— Start of Input for this task —

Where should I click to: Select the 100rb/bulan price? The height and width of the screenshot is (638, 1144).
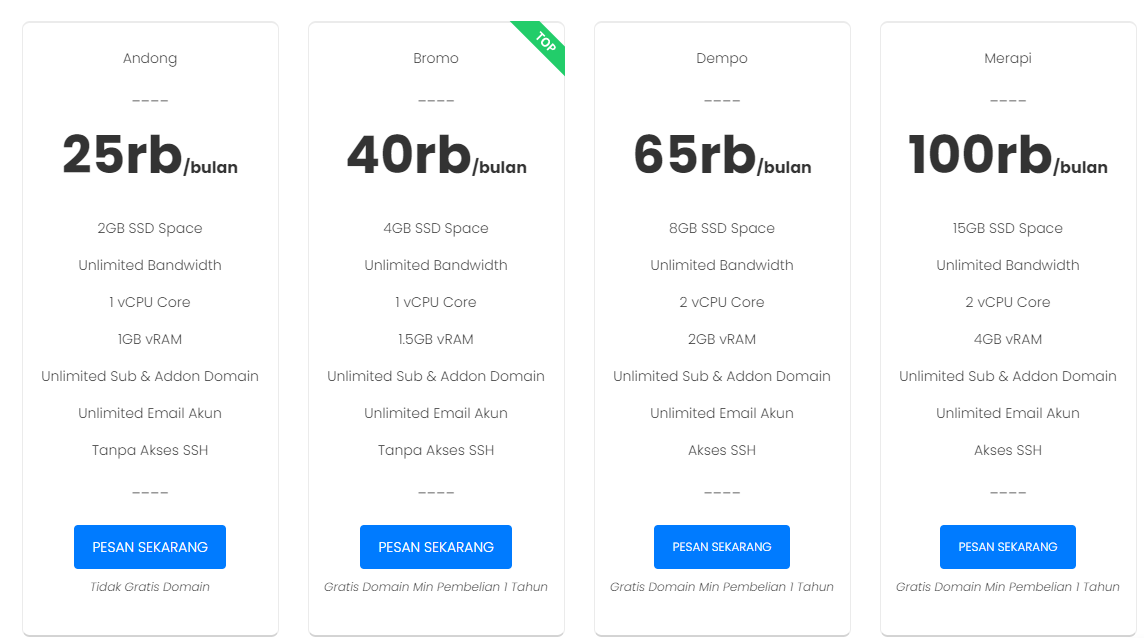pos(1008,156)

— End of Input for this task —
— Start of Input for this task —

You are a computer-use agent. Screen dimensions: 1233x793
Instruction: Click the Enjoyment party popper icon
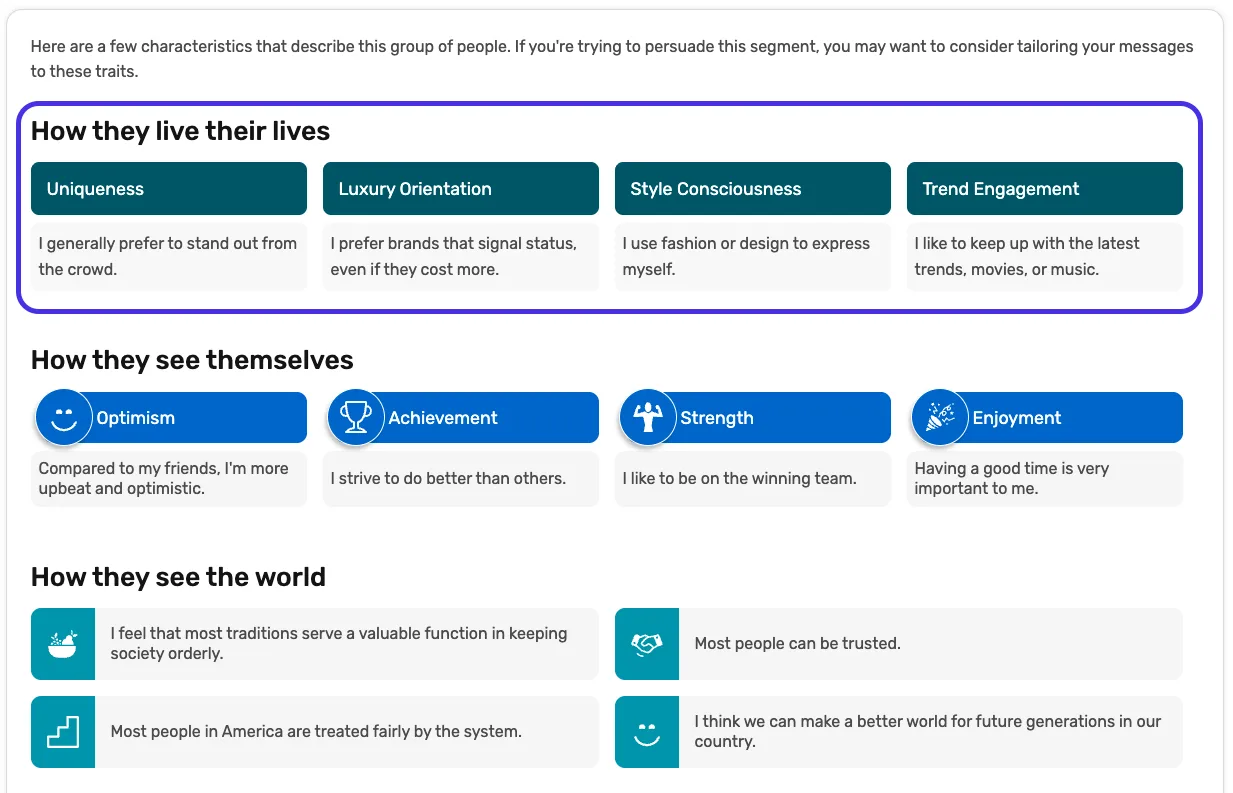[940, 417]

— End of Input for this task —

_The exercise_. Can you write out the records again from the line with "Where should I" to the line with "pos(1008,156)", replacing "price" with "plan" and changing nothing else? Leave the pictures out.

_Final result_.
Where should I click to: Select the 100rb/bulan plan? The height and width of the screenshot is (638, 1144).
pos(1008,156)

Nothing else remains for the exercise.